**Required action:** Keeping every word in place, write out the entries that come next.

(Provided data Opens)

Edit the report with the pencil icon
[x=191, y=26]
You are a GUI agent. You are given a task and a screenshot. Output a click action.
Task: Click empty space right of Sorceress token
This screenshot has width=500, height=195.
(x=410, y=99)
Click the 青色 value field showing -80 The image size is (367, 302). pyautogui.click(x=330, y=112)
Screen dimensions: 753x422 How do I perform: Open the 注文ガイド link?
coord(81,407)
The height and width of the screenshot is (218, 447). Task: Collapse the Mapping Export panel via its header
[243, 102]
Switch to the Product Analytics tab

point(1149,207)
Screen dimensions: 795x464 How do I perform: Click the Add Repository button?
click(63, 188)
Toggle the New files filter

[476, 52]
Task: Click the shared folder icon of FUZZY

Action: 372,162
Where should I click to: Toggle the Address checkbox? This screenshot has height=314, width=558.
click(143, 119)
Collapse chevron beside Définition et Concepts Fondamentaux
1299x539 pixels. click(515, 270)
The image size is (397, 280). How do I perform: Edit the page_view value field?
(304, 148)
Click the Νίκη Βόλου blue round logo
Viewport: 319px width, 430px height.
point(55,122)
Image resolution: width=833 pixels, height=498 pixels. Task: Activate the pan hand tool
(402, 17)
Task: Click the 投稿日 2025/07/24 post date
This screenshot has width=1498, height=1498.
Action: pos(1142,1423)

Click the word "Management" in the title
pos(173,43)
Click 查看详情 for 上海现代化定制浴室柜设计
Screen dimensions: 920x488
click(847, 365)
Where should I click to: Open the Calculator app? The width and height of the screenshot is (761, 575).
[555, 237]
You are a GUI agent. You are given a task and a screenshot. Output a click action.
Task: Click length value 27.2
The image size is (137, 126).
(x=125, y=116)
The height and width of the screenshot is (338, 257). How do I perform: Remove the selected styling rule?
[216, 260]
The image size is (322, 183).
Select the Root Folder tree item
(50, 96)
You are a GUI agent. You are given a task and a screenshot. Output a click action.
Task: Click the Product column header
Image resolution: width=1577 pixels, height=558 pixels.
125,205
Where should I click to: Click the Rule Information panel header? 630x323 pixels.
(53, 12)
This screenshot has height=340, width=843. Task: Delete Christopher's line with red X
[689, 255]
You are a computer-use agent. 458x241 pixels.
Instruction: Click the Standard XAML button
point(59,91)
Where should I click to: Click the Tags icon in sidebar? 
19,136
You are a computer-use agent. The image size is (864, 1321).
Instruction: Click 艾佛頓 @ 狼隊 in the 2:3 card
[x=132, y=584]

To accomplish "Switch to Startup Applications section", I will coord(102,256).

(Provided data Closes)

**Result:**
Edit the report with the pencil icon
[x=191, y=26]
You are a GUI agent. You are given a task and a screenshot. Output a click action.
Task: Click empty space right of Sorceress token
This screenshot has width=500, height=195.
(x=410, y=99)
Click the 青色 value field showing -80 The image size is (367, 302). pyautogui.click(x=330, y=112)
Screen dimensions: 753x422 How do I perform: Open the 注文ガイド link?
coord(81,407)
The height and width of the screenshot is (218, 447). Task: Collapse the Mapping Export panel via its header
[243, 102]
Switch to the Product Analytics tab

point(1149,207)
Screen dimensions: 795x464 How do I perform: Click the Add Repository button?
click(63, 188)
Toggle the New files filter

[476, 52]
Task: Click the shared folder icon of FUZZY

Action: 372,162
Where should I click to: Toggle the Address checkbox? This screenshot has height=314, width=558.
click(143, 119)
Collapse chevron beside Définition et Concepts Fondamentaux
1299x539 pixels. click(515, 270)
The image size is (397, 280). How do I perform: Edit the page_view value field?
(304, 148)
Click the Νίκη Βόλου blue round logo
Viewport: 319px width, 430px height.
point(55,122)
Image resolution: width=833 pixels, height=498 pixels. Task: Activate the pan hand tool
(402, 17)
Task: Click the 投稿日 2025/07/24 post date
This screenshot has width=1498, height=1498.
Action: pos(1142,1423)

Click the word "Management" in the title
pos(173,43)
Click 查看详情 for 上海现代化定制浴室柜设计
Screen dimensions: 920x488
click(847, 365)
Where should I click to: Open the Calculator app? The width and height of the screenshot is (761, 575).
[555, 237]
You are a GUI agent. You are given a task and a screenshot. Output a click action.
Task: Click length value 27.2
The image size is (137, 126).
(x=125, y=116)
The height and width of the screenshot is (338, 257). How do I perform: Remove the selected styling rule?
[216, 260]
The image size is (322, 183).
Select the Root Folder tree item
(50, 96)
You are a GUI agent. You are given a task and a screenshot. Output a click action.
Task: Click the Product column header
Image resolution: width=1577 pixels, height=558 pixels.
125,205
Where should I click to: Click the Rule Information panel header? 630x323 pixels.
(53, 12)
This screenshot has height=340, width=843. Task: Delete Christopher's line with red X
[689, 255]
You are a computer-use agent. 458x241 pixels.
Instruction: Click the Standard XAML button
point(59,91)
Where should I click to: Click the Tags icon in sidebar? 
19,136
You are a computer-use agent. The image size is (864, 1321).
Instruction: Click 艾佛頓 @ 狼隊 in the 2:3 card
[x=132, y=584]

To accomplish "Switch to Startup Applications section", I will coord(102,256).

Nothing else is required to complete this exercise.